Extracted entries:
————————
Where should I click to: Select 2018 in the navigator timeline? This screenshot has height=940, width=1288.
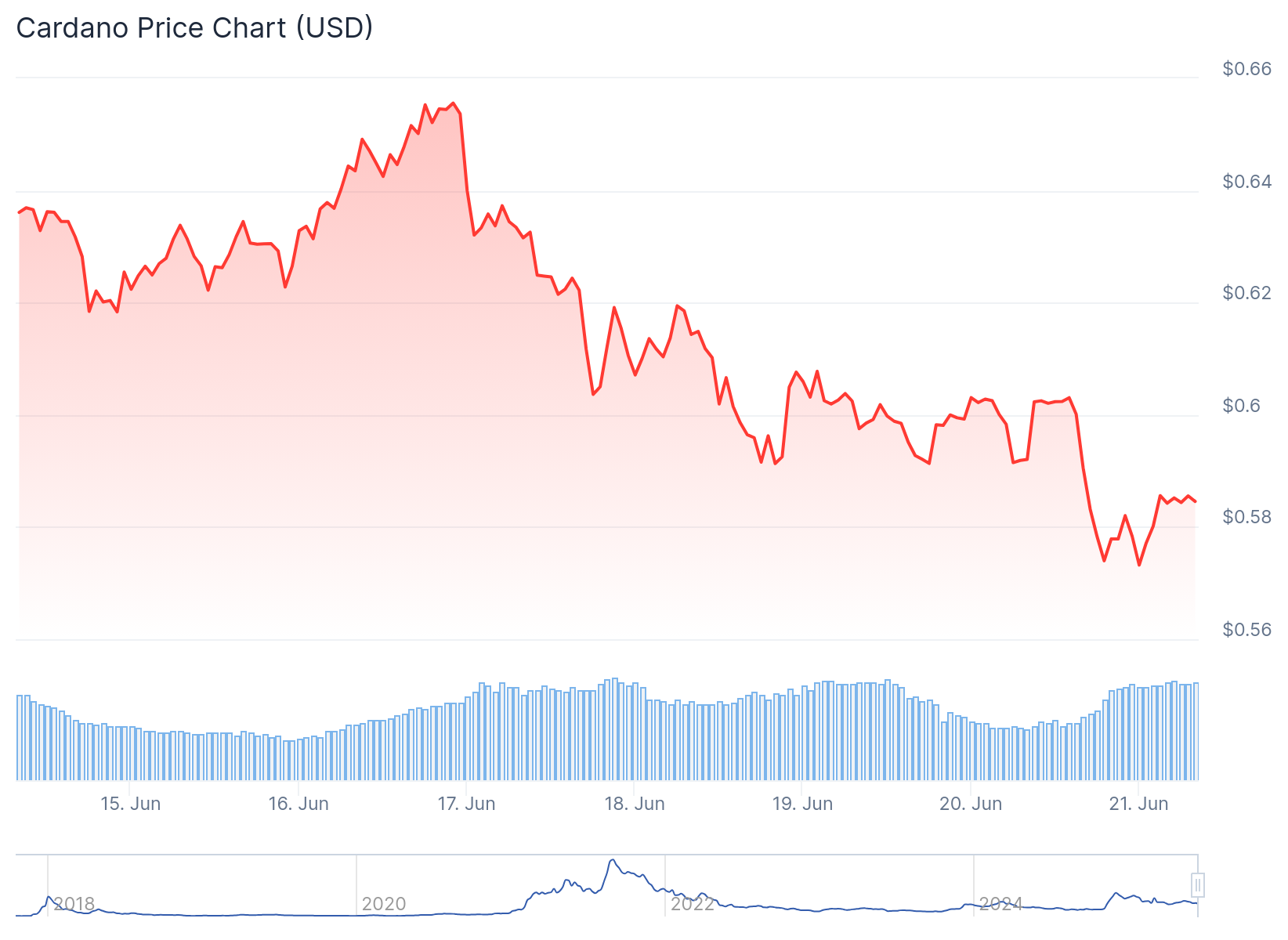coord(74,904)
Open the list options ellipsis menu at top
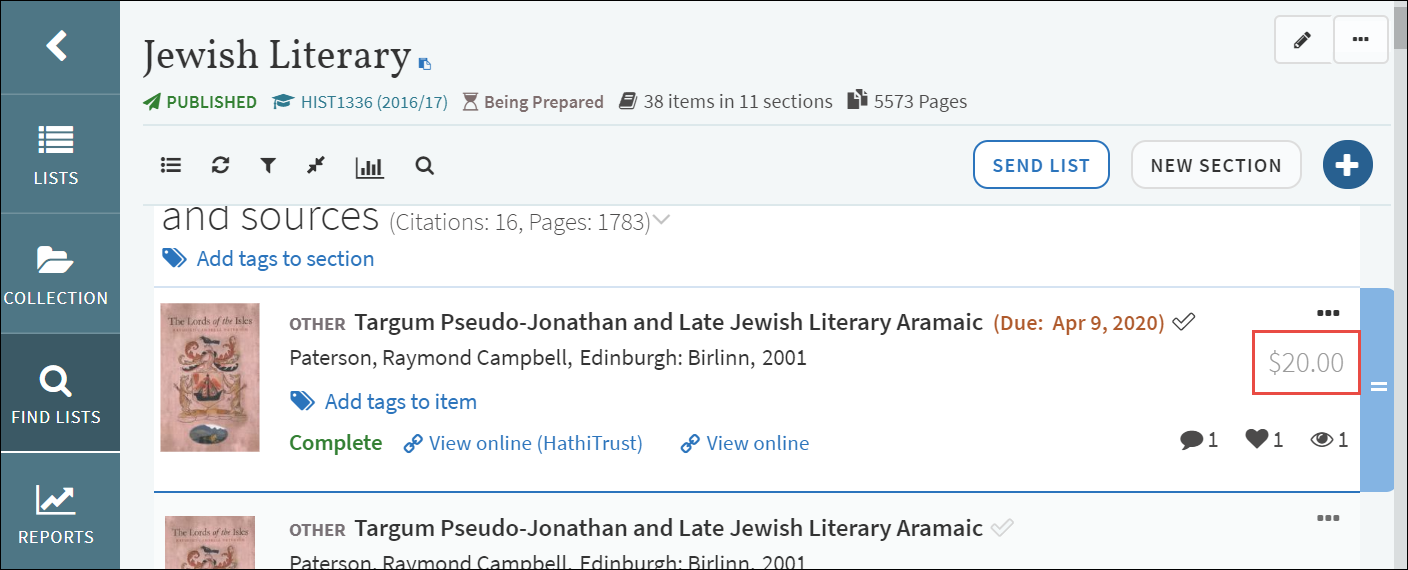The height and width of the screenshot is (570, 1408). tap(1360, 40)
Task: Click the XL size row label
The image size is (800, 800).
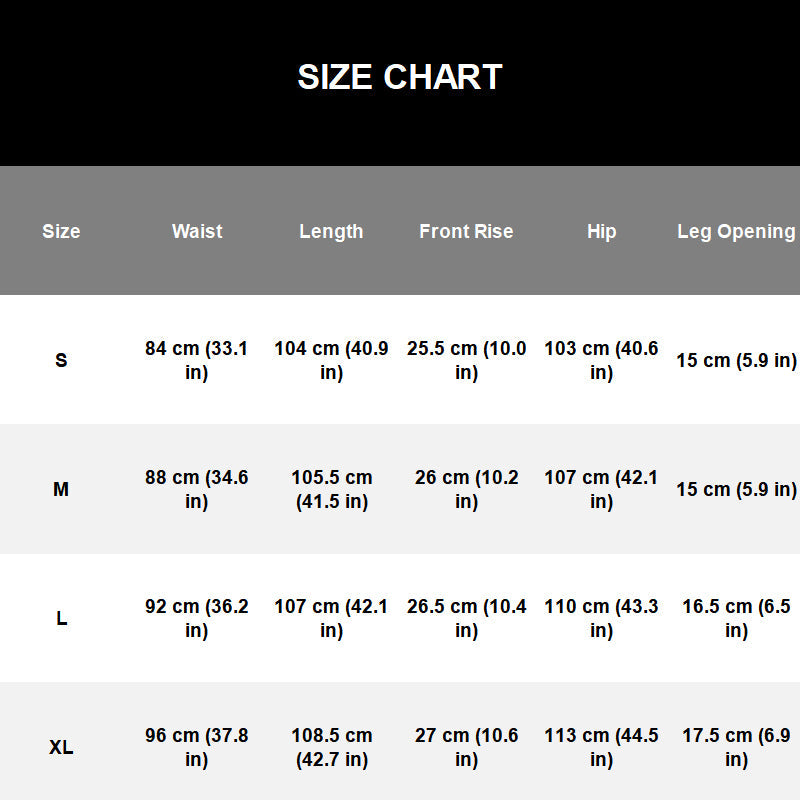Action: coord(61,747)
————————
→ **Work to do**
Rewrite the entries above as a Markdown table with the columns Row and Line, putting each nonblank line in its own numbered row. Omit the pictures from the table.

→ **Answer for this exercise**
| Row | Line |
|---|---|
| 1 | Where should I click to: Select 2018 in the navigator timeline? This screenshot has height=940, width=1288. |
| 2 | coord(74,904) |
| 3 | Open the list options ellipsis menu at top |
| 4 | The height and width of the screenshot is (570, 1408). tap(1360, 40) |
| 5 | Task: Click the XL size row label |
| 6 | The image size is (800, 800). |
| 7 | Action: coord(61,747) |